Stevens declined the offer. She loved helping disabled individuals get around, and after two and a half years, she’d been earning $17.77 an hour plus benefits, and working up to 60 hours a week.

Like Hunt, Stevens thinks she was fired because she embarrassed TriMet.

“You think they were embarrassed?” Stevens told the Labor Press. “How do you think I felt?”

TriMet spokesperson Tia York wouldn’t say whether a TriMet manager directed that Stevens be fired, but explained agency policy in an emailed statement: “LIFT operators are allowed to take comfort breaks outside regular break times, but for safety and security reasons, they are required to first contact dispatch. If the operator finds herself in an unfamiliar area, dispatch will guide her to a location where she can utilize the restroom at no cost. The operator in this situation did not contact dispatch to request a comfort break before stopping her vehicle and relieving herself in a parking lot.”
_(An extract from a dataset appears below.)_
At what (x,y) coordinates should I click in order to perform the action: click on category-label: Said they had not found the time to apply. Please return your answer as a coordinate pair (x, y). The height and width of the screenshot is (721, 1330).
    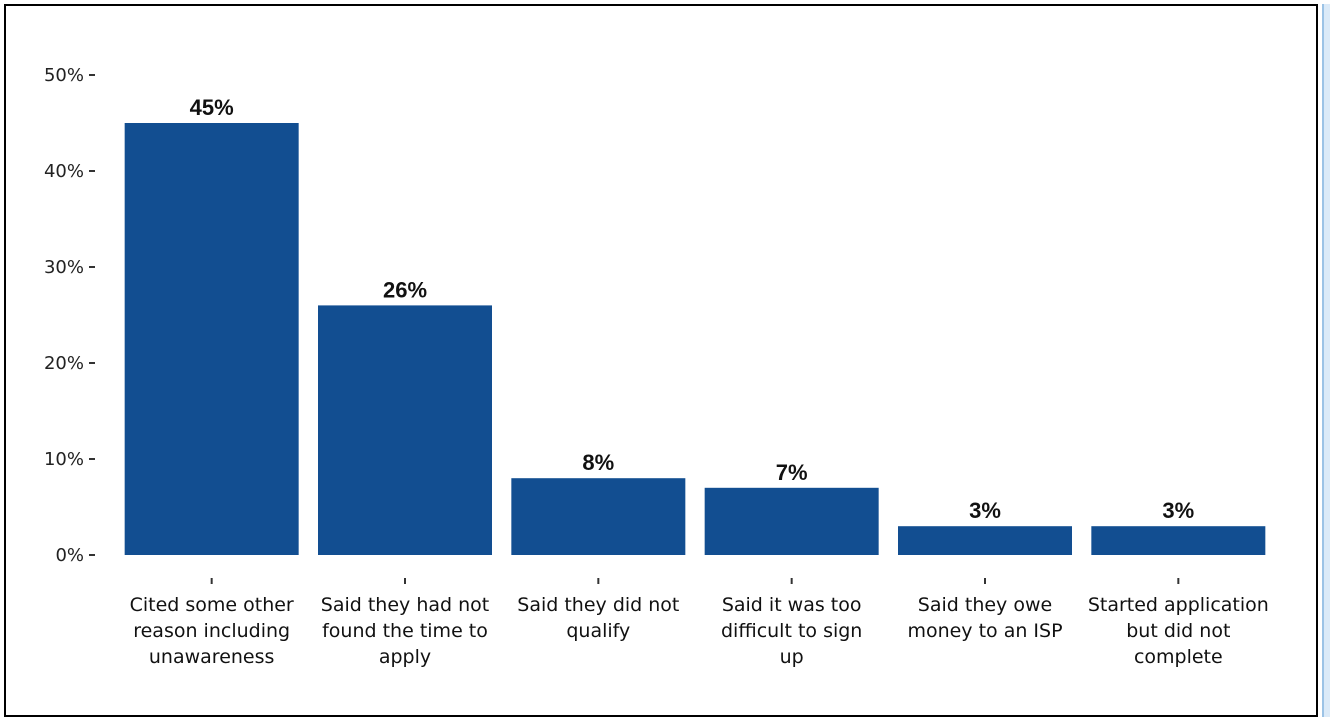
    Looking at the image, I should click on (405, 631).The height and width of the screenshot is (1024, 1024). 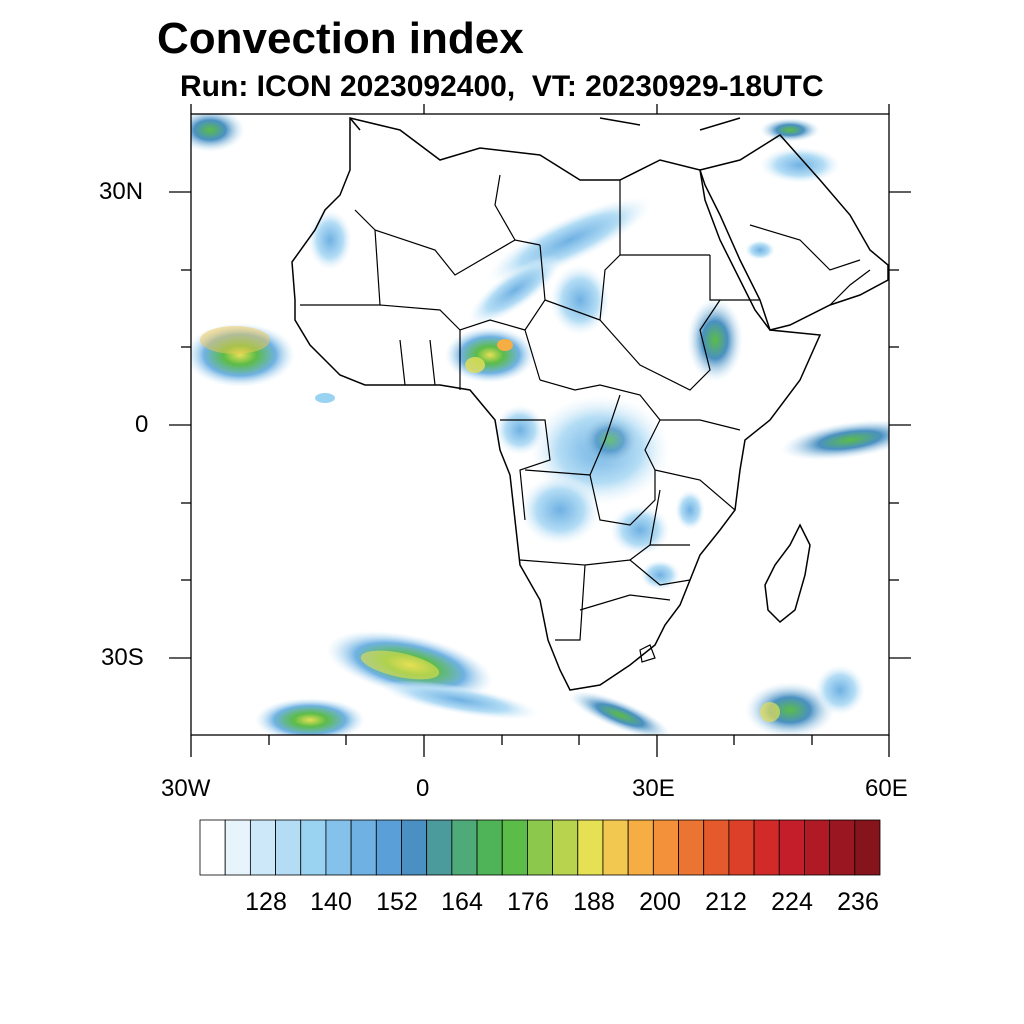 I want to click on colorbar, so click(x=540, y=848).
[CLARIFICATION: This story’s headline was previously “TriMet Lift fires a driver for answering the call of nature,” but was changed for accuracy’s sake. TriMet Lift is the program, but First Transit is the employer, and therefore it was First Transit that fired the driver, as the article makes clear.]
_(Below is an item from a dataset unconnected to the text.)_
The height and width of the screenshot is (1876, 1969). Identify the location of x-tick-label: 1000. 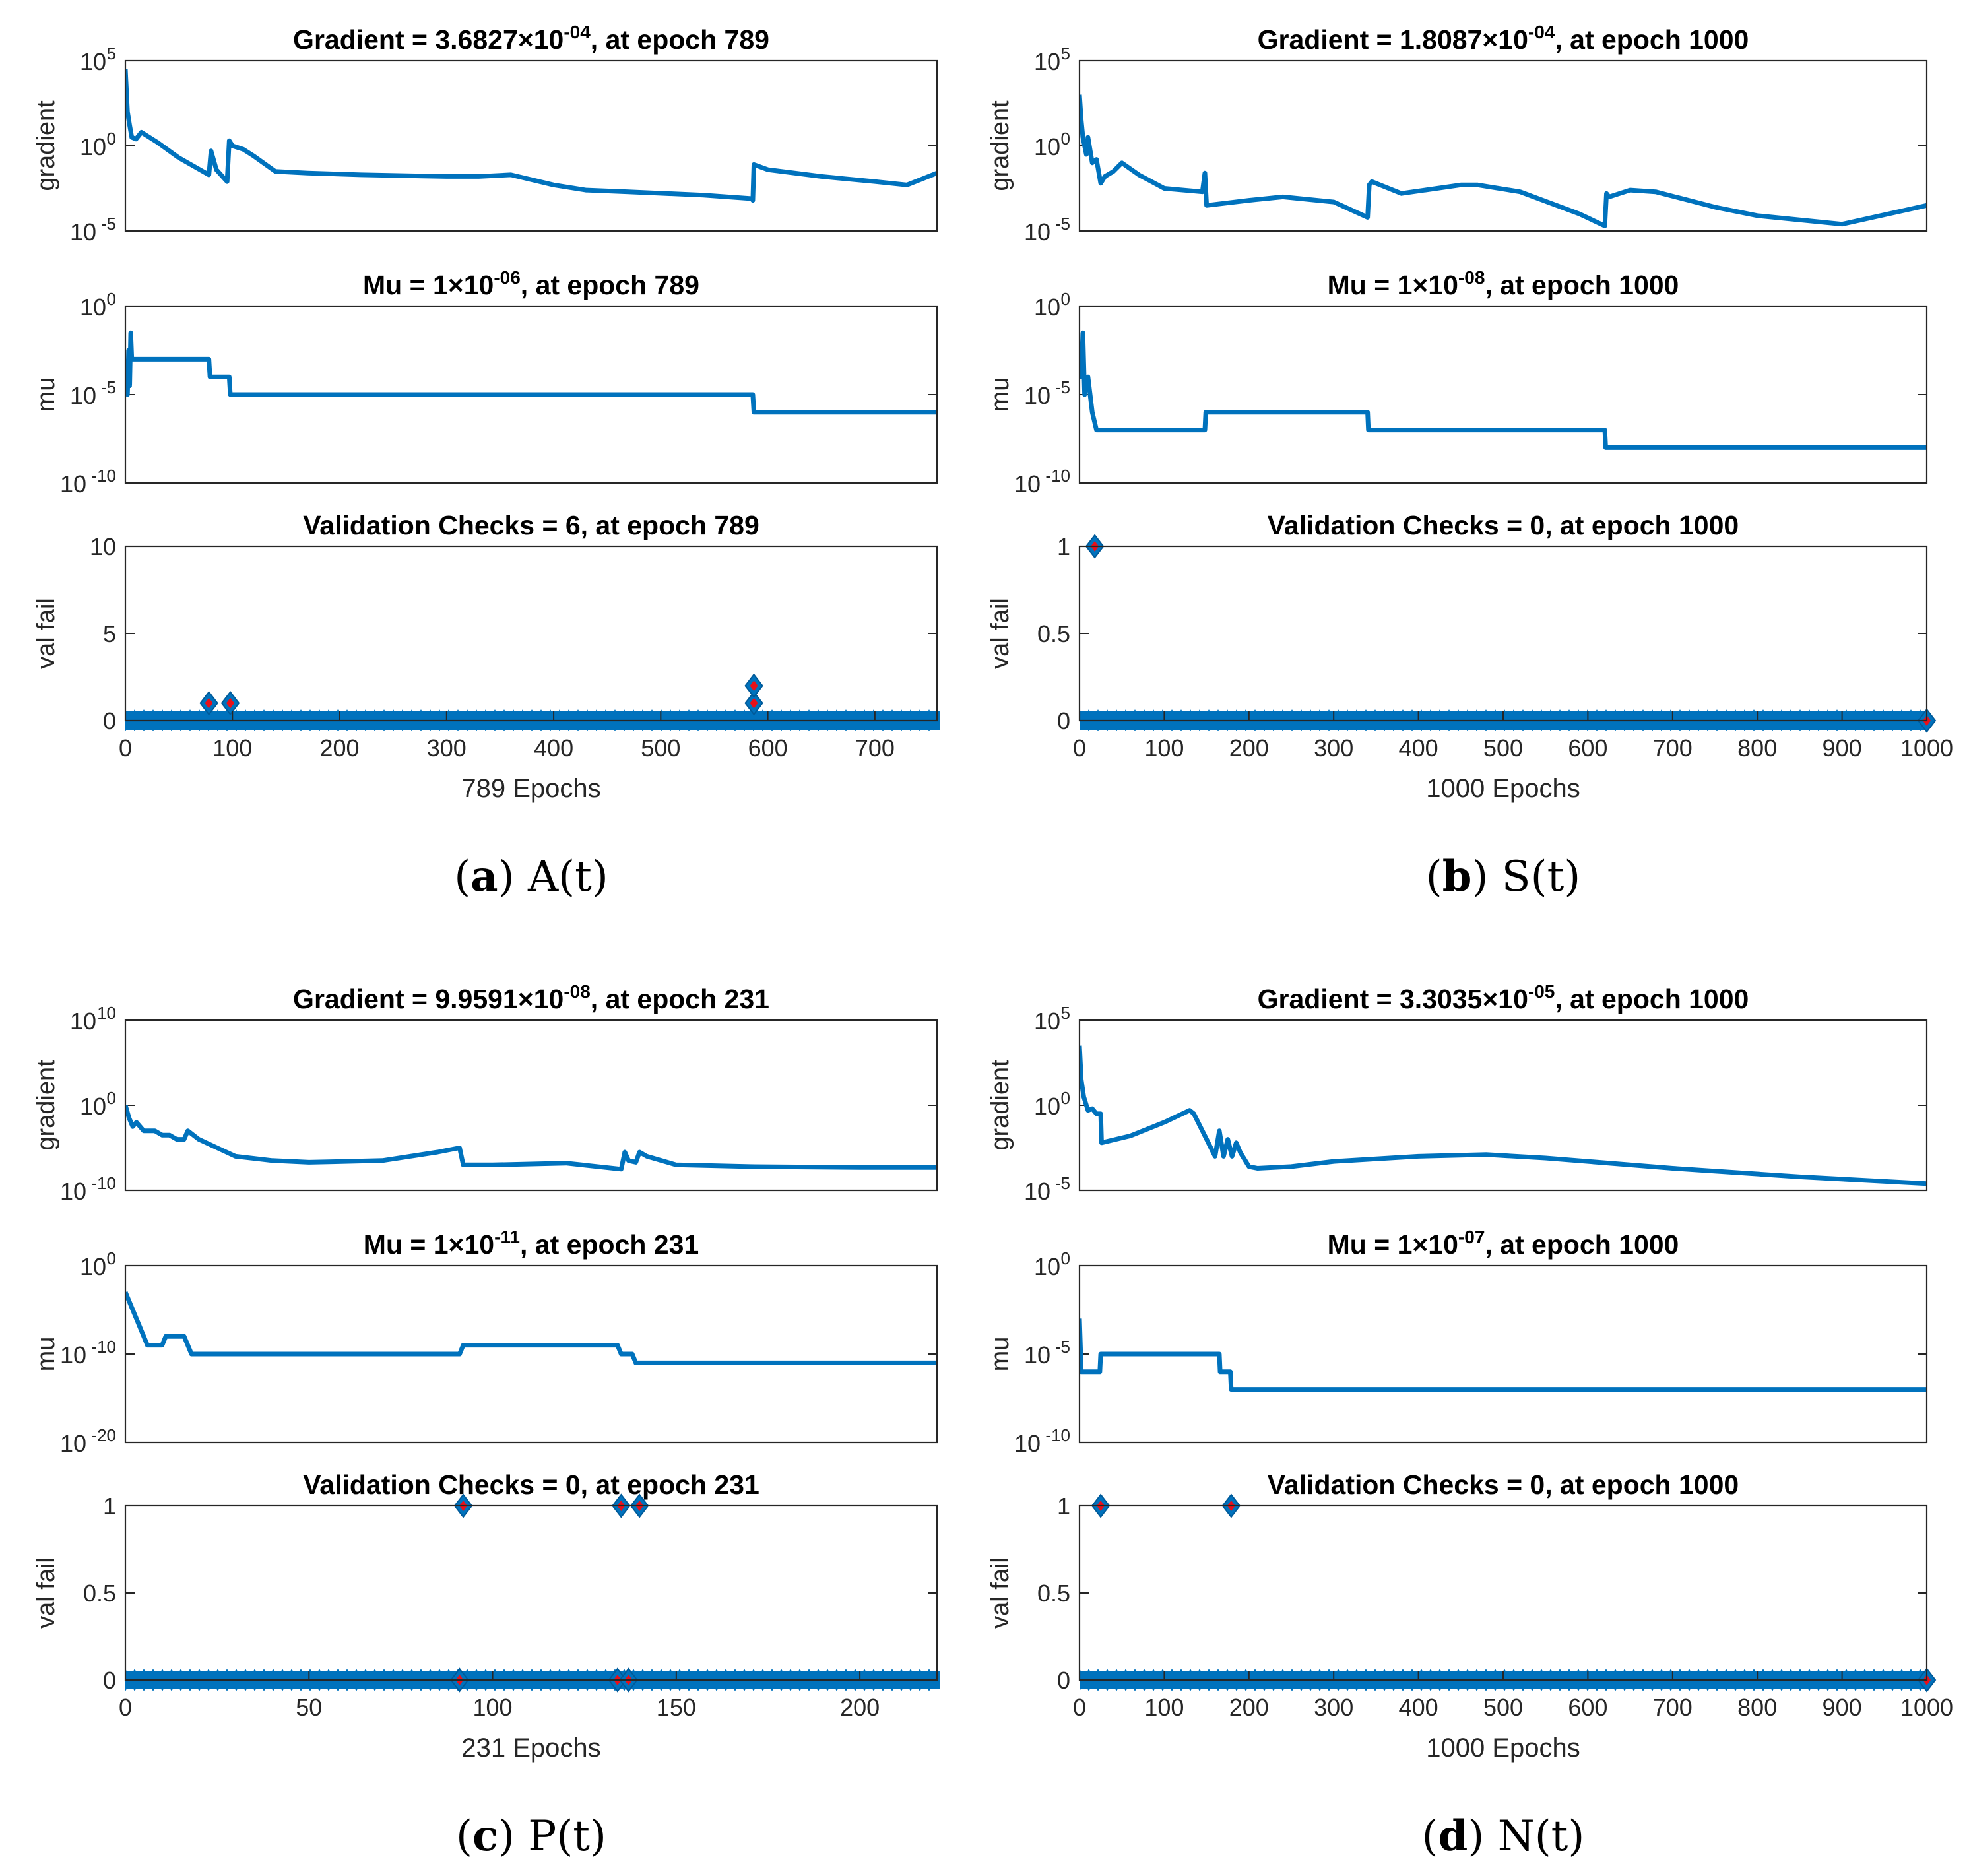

THE ULTIMATE PORT-A-POTTY? Yes, that’s ATU Local 757 VP Jon Hunt, and yes, he’s holding a toilet next to a TriMet bus. Retiree Bob Cummings is shooting a series of videos to publicize the union’s “Pee in Peace” campaign highlighting inadequate restroom breaks and facilities, a major issue for drivers. (Photo by Andrew Riley)

 


IN HER OWN WORDS: Teress Stevens tells what happened in this video posted by the union:

3 COMMENTS

  1. Teressa Stevens did not deserve to be fired, a warning maybe Yes. She has given excellent service to my family. She was always on time and polite and my mother in law considered her as a nice person. She is not the only person working for the TriMet that had an emergency to urinate. One person burst thru my door, in a hurry, pass me to urinated. TriMet drivers has rest stops to urinate, buy lunch and have a cigarette break. What TriMet Lift has done to her and not having a rest stop for their drivers for bathroom break is wrong, un-natural, unhealthy and can cause long term and temporary health problems for their drivers. Are they giving their drivers legal breaks and rest stops that are required by law?

  2. I worked for TM Lift dispatch, we never, ever guided the drivers to a restroom. How would WE know more so than the drivers??